上下関係

  • 2009/01/24(土) 18:04:53

日頃、他人の下で働くのは嫌だ…と、言っている
にもかかわらず、目下からの指摘に抗うのは、矛盾だ。
その態度は、他人を使う資質を自ら放棄するようなもの。

多くの場合、目下の人間の正論というものは、
目上の人間から「教育」された結果であるはずだ。

それは、自分でセットした目覚まし時計が鳴って、
時計に命令されて不愉快だと憤慨するようなものだ。

理性的に考えれば、自分の成した結果であり、
自己判断・自己決定の結果としての早起きである
として、自らの意志決定を誇るべき場面であろう。


そのようなものを、端から他人からの命令だと受け止め、
拒絶してゆく態度を繰り返してゆけば、自分がこれまで
考え、教え諭してきた総ては、自ら考え導いた経験は、
最終的には総て、他人からの命令として失ってしまう

結果にしかなり得ない。


目下の者が正論を吐けば、そこでいちいちイラッと
する必要など無く、それによって自尊心をいちいち
傷つけられるのも、幼稚であり、愚かであろう。



「ありがとう」と素直に答え、感謝によって
その価値観を今後も守るように促すとともに、

俺の教育の結果だ…と、指示が行き届いているのだ…、
自尊心を擽り、高め、確信する機会
として積み重ねて
ゆけばよい。

現実的にそれが自分の指導に寄ったものであったか
どうかなんて細かいことだ。
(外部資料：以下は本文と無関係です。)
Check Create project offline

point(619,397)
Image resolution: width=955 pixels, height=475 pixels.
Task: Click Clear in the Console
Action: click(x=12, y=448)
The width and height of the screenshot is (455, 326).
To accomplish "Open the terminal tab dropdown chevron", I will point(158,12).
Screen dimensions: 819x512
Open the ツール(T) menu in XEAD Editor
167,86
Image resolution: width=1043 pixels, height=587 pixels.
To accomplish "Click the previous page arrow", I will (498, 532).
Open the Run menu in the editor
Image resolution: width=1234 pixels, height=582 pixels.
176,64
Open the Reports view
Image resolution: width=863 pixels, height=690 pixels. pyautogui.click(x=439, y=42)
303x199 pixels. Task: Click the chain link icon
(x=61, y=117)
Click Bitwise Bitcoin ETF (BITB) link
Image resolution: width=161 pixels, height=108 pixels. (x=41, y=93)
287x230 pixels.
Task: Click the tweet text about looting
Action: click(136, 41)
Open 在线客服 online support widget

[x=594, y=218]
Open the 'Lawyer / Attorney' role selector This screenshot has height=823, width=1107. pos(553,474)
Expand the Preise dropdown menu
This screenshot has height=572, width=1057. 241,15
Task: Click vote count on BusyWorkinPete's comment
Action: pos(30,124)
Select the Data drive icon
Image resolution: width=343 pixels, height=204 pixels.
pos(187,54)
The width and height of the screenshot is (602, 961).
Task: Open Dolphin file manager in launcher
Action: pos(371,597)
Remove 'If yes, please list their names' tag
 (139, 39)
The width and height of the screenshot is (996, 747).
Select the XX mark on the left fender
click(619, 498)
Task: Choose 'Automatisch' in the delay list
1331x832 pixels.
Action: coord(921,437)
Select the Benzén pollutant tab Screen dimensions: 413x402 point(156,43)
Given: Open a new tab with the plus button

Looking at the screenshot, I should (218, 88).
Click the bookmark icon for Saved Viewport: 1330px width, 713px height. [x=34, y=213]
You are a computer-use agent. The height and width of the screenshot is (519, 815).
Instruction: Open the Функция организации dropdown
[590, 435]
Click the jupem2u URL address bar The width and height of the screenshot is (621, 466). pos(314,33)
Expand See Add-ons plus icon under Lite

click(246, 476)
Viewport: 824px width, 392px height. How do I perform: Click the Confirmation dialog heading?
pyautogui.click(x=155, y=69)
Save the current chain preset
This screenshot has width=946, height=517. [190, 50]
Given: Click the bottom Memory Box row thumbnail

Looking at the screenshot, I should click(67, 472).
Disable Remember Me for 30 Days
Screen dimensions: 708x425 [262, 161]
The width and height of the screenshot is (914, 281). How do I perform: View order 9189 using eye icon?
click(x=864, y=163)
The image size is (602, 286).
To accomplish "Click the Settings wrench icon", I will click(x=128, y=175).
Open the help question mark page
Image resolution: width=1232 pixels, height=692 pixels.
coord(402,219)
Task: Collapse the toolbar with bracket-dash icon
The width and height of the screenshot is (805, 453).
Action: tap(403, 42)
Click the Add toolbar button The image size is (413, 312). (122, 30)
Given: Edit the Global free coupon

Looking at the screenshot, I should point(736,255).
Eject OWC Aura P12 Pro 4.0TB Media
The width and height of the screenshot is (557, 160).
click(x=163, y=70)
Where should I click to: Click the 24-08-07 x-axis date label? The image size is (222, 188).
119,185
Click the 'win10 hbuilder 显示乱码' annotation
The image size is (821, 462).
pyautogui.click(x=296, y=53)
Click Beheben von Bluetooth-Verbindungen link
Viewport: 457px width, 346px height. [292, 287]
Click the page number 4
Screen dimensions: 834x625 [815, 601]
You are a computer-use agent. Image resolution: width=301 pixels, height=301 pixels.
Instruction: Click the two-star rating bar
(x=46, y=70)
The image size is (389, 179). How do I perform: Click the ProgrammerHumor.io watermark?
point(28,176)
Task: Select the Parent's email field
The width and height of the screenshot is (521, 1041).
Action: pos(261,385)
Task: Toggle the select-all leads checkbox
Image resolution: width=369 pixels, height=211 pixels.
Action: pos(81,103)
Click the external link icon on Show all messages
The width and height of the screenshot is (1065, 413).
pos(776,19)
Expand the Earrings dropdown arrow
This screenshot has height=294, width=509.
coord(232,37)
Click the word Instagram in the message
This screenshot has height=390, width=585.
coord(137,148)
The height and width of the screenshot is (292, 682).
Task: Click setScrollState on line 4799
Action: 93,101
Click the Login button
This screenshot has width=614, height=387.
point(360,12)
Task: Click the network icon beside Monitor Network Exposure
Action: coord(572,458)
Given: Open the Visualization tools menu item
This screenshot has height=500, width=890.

いちいち憶えている
ことなんてそもそもできやしないし、そんなケチな
ことに労力を費やすのも無益なことだ。

目下の者も、自分が誉められれば無碍に否定する
こともあるまいし、それを繰り返すうちに実際どう
であったかなんて、繰り返しの中で当人も判らなくなる。

現実にお陰かどうかなど関係なく、その都度誉めて
くれる目上の相手に親近感を持つであろうし、
それと関係なく感謝と尊敬は高まってゆくであろう。

その関係の中では、共に高められてゆく。



理由が何であれ、目上の者が目下の者の正論を、
若造の無知だとか、甘さだとか理由をつけて
頭ごなしに否定してゆけば、
目上の者が尊敬を得られることもなく、また
目下の者の自尊心は砕かれる。
なにより正直に生きることを疑わせる。


良い上下関係が培われてゆく事もなく、組織として
不和と破滅の道を落ちてゆくことになろう。

「自分で考えろ」という言葉は正論であり、
その態度のもたらす果実も小さくないとしても、
その言葉が使われるべき箇所は、ここではない。